Microsoft Deal Set To Dominate IPTV Market

Microsoft has completed a series of deals with telecoms operators in Western Europe and the US that will mean 75% of fixed phone lines will use Microsoft software to access television services via broadband.

The deal, thought to be worth at least an initial $10 billion, has ensured that Microsoft’s software will dominate the world of converged broadband internet and television.

Ed Gracayk, Microsoft’s TV director of marketing said: “A lot of people have confused thinking about internet television and wrongly imagined people watching television a PC screen, which is not the case. People will be using an internet connection to supply a vast range of programmes to their high-definition television sets.”

New technologies and increasingly high consumer expectations are rapidly leaving behind traditional television content suppliers.

Gracayk added: “One of the problems facing traditional broadcasters is that high-definition television takes six times as much bandwidth, severely limiting the number of channels cable companies can offer, whereas internet protocol television (IPTV) can supply virtually unlimited programming.”

IPTV provides pictures as good as television from digital, terrestrial, cable or satellite providers, but allows viewers to select what they want to watch from libraries of millions of movies and videos, making today’s multi-channel choice seem archaic.

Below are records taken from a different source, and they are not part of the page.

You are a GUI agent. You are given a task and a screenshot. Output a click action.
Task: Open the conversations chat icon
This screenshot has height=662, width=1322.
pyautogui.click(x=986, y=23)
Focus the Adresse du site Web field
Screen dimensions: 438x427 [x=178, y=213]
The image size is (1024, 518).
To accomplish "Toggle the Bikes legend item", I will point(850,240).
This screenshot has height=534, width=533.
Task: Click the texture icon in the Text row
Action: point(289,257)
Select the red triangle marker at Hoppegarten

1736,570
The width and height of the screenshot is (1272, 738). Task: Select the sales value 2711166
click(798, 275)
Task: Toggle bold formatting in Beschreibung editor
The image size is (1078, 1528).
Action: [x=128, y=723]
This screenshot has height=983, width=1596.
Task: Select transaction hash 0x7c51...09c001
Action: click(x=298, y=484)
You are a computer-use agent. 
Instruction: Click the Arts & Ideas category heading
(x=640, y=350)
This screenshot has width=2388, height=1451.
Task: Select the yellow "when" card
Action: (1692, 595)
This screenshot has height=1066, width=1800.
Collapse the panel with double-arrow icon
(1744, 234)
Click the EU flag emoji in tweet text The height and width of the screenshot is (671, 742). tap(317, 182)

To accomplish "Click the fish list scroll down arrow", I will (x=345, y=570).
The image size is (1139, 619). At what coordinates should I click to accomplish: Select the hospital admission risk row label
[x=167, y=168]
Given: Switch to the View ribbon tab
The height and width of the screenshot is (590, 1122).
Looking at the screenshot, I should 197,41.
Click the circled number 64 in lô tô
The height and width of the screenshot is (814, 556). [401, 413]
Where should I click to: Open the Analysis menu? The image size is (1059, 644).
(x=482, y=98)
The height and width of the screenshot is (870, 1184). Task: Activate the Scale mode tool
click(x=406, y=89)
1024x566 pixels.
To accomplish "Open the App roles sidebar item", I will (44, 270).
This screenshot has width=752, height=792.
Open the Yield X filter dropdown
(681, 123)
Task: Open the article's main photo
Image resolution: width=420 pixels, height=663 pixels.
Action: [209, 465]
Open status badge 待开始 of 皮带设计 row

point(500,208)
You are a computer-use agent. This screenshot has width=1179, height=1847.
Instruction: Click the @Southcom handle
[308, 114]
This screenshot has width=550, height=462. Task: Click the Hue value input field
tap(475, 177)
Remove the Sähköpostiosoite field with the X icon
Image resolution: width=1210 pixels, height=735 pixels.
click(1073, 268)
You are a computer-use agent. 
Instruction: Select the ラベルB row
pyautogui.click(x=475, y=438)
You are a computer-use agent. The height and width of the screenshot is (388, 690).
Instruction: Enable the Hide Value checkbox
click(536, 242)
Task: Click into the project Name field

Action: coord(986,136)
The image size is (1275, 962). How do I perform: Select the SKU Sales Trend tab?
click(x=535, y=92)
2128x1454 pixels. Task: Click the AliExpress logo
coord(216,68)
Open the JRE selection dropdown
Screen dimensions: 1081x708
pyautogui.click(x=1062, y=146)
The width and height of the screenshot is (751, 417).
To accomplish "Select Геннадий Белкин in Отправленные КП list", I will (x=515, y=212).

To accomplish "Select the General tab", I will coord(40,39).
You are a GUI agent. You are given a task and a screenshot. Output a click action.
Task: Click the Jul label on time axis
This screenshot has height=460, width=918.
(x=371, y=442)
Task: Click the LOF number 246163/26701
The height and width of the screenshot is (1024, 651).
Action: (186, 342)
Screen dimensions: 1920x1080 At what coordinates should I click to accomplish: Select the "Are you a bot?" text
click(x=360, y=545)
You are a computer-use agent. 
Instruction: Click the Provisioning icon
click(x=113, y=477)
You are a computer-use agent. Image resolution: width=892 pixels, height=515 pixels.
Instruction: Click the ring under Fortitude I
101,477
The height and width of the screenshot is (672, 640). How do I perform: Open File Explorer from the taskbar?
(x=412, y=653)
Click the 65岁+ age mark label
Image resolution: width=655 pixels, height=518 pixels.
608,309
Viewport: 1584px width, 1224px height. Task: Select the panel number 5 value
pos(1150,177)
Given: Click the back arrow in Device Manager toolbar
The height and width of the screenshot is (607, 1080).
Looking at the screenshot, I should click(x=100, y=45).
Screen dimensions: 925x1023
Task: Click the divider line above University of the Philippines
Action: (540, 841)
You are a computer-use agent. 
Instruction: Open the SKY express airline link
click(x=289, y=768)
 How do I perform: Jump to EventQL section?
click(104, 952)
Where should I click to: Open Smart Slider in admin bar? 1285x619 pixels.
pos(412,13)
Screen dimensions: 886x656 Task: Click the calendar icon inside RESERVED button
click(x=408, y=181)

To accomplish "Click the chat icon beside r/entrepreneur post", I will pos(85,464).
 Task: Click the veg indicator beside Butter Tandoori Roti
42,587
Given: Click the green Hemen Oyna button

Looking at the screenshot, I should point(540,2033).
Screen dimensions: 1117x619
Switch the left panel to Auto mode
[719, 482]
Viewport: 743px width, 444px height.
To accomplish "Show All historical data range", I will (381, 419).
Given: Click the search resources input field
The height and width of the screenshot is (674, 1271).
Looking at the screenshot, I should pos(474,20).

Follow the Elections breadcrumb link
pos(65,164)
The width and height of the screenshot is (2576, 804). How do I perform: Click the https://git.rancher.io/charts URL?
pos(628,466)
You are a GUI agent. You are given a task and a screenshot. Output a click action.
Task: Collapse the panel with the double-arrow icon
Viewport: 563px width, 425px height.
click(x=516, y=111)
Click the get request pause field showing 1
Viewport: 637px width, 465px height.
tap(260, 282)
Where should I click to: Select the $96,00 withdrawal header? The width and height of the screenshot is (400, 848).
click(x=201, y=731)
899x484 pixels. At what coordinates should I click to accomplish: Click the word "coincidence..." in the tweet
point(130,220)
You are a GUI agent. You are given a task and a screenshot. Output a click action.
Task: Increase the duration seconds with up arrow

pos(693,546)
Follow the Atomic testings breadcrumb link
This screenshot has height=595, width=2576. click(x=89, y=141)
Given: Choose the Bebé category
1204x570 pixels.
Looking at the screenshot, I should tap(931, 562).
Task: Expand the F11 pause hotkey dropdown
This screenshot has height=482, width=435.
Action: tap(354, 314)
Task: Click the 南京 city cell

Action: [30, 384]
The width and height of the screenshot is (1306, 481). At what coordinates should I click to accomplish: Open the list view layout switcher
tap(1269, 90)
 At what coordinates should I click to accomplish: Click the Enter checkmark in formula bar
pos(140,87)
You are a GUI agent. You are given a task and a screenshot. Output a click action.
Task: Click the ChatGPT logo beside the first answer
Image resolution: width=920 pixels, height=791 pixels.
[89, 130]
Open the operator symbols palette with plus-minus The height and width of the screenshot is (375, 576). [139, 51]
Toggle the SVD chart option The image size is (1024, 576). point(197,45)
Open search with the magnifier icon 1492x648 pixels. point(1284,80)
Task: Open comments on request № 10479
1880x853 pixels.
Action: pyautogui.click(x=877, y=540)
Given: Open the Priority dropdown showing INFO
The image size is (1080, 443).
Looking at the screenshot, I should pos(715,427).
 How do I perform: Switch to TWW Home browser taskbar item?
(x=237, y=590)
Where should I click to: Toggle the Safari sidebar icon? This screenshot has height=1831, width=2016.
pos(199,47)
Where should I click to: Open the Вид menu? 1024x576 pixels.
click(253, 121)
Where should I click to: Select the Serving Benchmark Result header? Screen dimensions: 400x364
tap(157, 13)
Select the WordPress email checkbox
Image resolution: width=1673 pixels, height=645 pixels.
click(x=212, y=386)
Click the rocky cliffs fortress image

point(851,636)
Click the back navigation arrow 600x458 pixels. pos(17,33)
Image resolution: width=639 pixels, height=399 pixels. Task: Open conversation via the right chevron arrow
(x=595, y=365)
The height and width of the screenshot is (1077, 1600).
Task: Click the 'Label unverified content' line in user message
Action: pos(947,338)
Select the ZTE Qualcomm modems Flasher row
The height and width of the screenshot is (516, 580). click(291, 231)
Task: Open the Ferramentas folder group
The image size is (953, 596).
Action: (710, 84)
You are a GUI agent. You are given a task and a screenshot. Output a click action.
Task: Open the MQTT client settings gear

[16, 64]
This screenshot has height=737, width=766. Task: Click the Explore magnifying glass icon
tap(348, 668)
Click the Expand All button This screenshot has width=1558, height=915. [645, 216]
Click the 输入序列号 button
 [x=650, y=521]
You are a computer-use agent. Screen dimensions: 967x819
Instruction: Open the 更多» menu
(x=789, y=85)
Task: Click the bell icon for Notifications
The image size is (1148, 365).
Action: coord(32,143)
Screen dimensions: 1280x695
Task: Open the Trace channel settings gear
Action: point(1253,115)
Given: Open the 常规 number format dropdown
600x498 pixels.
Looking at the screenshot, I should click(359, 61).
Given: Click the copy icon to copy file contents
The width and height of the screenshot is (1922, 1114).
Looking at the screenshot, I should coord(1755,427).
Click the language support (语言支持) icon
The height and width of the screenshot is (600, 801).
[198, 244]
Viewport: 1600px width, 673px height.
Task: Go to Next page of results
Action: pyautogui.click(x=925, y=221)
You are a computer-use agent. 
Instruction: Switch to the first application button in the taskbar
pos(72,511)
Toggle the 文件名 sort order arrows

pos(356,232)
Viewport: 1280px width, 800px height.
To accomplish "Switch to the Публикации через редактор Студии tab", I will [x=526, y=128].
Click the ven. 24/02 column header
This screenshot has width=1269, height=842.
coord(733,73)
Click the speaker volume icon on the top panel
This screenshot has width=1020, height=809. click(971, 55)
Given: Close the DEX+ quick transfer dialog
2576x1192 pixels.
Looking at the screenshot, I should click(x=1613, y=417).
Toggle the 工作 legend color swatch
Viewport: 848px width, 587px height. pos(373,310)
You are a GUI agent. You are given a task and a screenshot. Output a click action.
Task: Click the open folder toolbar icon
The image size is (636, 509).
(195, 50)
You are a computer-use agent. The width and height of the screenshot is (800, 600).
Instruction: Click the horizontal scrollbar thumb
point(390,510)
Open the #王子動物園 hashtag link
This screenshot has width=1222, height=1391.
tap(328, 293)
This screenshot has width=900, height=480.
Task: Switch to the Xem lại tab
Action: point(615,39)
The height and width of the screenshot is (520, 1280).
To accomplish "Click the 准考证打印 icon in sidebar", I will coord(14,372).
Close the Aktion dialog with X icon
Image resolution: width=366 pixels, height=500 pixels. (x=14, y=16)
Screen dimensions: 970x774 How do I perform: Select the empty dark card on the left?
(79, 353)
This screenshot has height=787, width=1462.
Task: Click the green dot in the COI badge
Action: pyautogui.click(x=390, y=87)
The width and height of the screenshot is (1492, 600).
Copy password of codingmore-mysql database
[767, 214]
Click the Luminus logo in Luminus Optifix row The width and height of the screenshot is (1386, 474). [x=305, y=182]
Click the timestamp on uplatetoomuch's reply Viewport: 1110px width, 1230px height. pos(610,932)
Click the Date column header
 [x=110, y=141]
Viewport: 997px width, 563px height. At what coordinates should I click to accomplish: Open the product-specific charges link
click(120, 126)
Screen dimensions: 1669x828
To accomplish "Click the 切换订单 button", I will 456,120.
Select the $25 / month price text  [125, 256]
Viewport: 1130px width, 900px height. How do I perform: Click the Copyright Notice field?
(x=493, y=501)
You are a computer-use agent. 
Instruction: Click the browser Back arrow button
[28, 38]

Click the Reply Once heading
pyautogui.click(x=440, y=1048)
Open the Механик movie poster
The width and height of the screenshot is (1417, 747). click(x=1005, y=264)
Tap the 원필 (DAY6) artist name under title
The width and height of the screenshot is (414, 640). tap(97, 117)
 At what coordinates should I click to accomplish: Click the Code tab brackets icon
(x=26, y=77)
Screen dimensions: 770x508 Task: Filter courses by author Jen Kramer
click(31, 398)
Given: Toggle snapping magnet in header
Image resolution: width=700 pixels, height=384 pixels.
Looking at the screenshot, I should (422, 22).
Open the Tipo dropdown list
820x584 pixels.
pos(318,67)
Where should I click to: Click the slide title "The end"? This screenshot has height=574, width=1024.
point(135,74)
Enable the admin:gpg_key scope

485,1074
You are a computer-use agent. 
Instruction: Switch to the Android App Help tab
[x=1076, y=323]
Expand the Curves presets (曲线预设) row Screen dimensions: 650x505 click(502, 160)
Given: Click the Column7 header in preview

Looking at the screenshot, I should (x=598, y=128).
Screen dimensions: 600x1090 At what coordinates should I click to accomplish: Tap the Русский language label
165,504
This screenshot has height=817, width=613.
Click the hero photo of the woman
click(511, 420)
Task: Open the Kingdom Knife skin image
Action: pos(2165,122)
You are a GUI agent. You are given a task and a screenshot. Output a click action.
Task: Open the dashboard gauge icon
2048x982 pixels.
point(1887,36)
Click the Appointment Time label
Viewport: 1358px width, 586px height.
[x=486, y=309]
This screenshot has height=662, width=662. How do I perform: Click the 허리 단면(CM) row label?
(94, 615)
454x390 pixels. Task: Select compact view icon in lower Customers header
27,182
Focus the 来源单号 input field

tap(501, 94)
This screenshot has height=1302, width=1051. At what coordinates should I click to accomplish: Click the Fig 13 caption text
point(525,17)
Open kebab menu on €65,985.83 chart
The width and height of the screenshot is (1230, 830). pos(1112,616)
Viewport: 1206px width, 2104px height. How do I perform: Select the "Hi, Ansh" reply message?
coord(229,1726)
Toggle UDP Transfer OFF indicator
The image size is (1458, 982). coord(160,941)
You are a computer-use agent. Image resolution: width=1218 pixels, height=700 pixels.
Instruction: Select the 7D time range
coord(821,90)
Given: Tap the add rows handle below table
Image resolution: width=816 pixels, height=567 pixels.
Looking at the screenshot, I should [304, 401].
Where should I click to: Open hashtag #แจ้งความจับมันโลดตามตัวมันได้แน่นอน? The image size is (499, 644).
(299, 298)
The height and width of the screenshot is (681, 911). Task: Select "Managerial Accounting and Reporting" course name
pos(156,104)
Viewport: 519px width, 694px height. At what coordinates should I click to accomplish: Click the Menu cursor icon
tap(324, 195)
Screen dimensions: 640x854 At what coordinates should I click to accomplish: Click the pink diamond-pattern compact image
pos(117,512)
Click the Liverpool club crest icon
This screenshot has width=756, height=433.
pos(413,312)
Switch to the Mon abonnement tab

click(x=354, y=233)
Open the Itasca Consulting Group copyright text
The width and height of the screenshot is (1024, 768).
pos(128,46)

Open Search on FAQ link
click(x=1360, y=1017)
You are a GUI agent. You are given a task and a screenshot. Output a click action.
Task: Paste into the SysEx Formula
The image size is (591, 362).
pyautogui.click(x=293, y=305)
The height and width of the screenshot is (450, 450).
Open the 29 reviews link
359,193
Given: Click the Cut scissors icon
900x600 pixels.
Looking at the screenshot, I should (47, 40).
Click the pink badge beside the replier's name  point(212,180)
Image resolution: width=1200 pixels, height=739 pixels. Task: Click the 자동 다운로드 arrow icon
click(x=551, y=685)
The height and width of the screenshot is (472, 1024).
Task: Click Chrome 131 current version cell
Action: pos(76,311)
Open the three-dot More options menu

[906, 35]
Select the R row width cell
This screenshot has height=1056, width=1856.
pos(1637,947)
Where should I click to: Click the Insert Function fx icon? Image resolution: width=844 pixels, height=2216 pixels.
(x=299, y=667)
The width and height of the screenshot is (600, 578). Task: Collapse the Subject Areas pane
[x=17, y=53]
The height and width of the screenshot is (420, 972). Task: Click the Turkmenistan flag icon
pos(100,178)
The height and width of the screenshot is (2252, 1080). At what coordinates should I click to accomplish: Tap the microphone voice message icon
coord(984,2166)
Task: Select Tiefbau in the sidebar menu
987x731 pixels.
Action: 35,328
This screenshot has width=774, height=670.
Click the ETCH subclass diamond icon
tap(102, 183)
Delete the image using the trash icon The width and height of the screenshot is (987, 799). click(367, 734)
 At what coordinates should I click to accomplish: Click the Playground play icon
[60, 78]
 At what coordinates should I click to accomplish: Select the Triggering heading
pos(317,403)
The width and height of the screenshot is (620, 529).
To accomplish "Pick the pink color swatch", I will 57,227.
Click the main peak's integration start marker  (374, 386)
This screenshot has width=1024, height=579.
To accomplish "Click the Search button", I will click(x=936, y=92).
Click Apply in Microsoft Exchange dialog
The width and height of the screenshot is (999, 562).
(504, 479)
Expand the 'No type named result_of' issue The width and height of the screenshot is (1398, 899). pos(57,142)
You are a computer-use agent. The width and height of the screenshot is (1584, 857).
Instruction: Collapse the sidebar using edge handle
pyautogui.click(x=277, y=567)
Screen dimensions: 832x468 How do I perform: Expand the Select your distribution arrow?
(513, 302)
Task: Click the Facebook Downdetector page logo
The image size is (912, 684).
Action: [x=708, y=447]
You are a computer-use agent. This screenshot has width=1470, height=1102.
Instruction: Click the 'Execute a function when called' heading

Microsoft’s IPTV software is called Microsoft IPTV Edition, or “Next Generation TV” and the company is determined that it will be the operating system for internet television in the same way that Windows became the standard on PCs.

Gracayk said: “Companies are often reluctant to announce that they have bought next Generation TV software because they want to steal a march on the satellite and cable providers.”

The rollout of IPTV is likely to boost revenues right across the sector as well as giving Microsoft a fresh software revenue stream.

Microsoft began to invest in IPTV a decade ago, and the medium is expected to launch in the US by the middle of 2005 and in Europe towards the end of the year. US telecoms giant, Verizon Communications, announced its intention to use Microsoft’s software for its IPTV rollout (see The Future Of Television – IPTV).

Video Networks is already providing broadband internet access and TV content through its HomeChoice service in the UK, with broadcast channels and on-demand programming being delivered to customers homes via the phone line directly to the television set.